Double personnalité. Deux ans après la fin de l’instruction, l’homme dont le nom est désormais associé au plus gros scandale du quinquennat de François Hollande, devra donc s’expliquer sur le mensonge qui a conduit à sa perte. Côté pile, les juges auront face à eux, un chirurgien star des implants - aujourd’hui retraité - étoile filante de la politique qui a gravi les échelons en un temps record et qui, ironie du sort, s’est fait connaître en faisant de la fraude fiscale son cheval de bataille. Côté face, ils interrogeront Birdie, son pseudonyme lorsqu’il ouvre un compte en Suisse en 1992 et qui lui sert à gérer ses fonds occultes. Cet homme de gauche qui demandait publiquement aux exilés fiscaux de contribuer au redressement du pays tout en se faisant remettre, au même moment, des enveloppes avec 10.000 euros en cash tirés de ses fonds cachés ? "Qui n’a pas de part d’ombre ? Et une part d’ombre, c’est parfois douloureux", avait reconnu l’ancien ministre lors de son interview-aveu à BFM TV.

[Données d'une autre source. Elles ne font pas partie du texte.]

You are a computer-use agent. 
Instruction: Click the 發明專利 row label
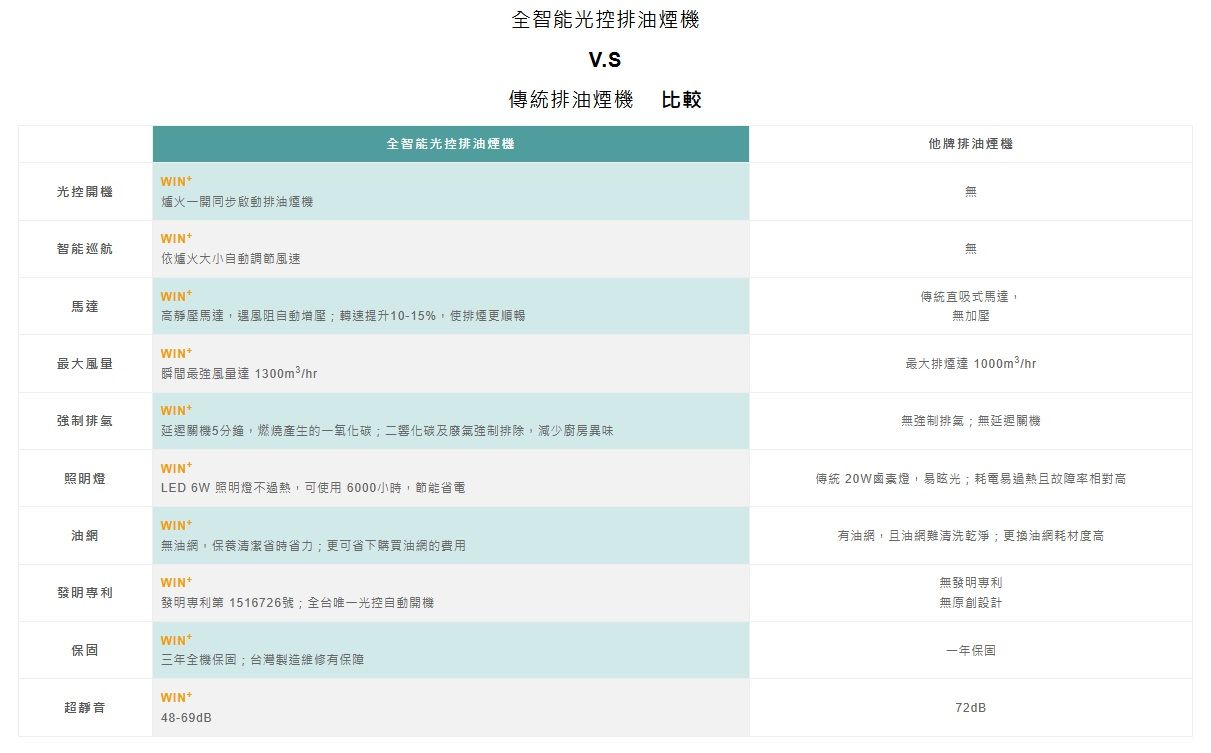pos(85,593)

Pour préserver son secret, Jérôme Cahuzac ment jusqu’à être acculé. Lorsque l’information sort, en décembre 2012 sur le site Mediapart, celui qui est alors ministre du Budget crie à la calomnie et au mensonge, porte plainte pour diffamation. "Les yeux dans les yeux", il jure à François Hollande que jamais, ô grand jamais, il n’a eu de comptes bancaires dissimulés. Mais l’étau se resserre. Le site d’information détient un enregistrement compromettant pour l’homme politique. Un message laissé dix ans auparavant par erreur sur le répondeur d’un de ses adversaires politiques, Michel Gonnelle, dans lequel il avoue avoir un compte en Suisse. La voix est difficilement reconnaissable mais la spirale est enclenchée. Fin mars, après avoir démissionné du gouvernement, il reconnait sur son blog avoir menti, provoquant ainsi un séisme à gauche.
Jusqu’à 7 ans de prison. Il faudra près de deux ans aux juges Roger Le Loire et Renaud Van Ruymbeke pour démêler l’écheveau des comptes bancaires dissimulés en Suisse, à Singapour et sur l’île de Man et des transferts de fonds de l’ancien ministre et de son ex-épouse Patricia, également sur le banc des prévenus. Le premier est poursuivi pour 687.000 euros d’avoirs dissimulés et la seconde pour un montant de 2,5 millions d’euros. L’argent provient de leur fructueuse clinique d’implants capillaires. Sont également poursuivis pour blanchiment leurs anciens conseillers, le banquier suisse François Reyl et l’ancien avocat Philippe Houman. Tous encourent jusqu’à 7 ans de prison et un million d’euros d’amende. S’y ajoute une éventuelle peine d’inéligibilité pour l’ancien homme politique.
Reste qu’avant même le début du procès, ses avocats envisagent les suites possibles. S’il n’obtient pas gain de cause devant les autorités françaises, ses conseils pourraient saisir la Cour européenne des droits de l’homme une fois tous les recours épuisés. Or, la jurisprudence de la plus haute instance judiciaire consacre le principe de "non bis in idem", littéralement "pas deux fois la même chose". L’arrêt Grande Stevens de mars 2014 rappelle ainsi qu’il n’est pas possible de poursuivre et de condamner la même personne pour les mêmes faits par une autorité administrative et par une autorité pénale. L’affaire n’en est donc qu’à ses balbutiements.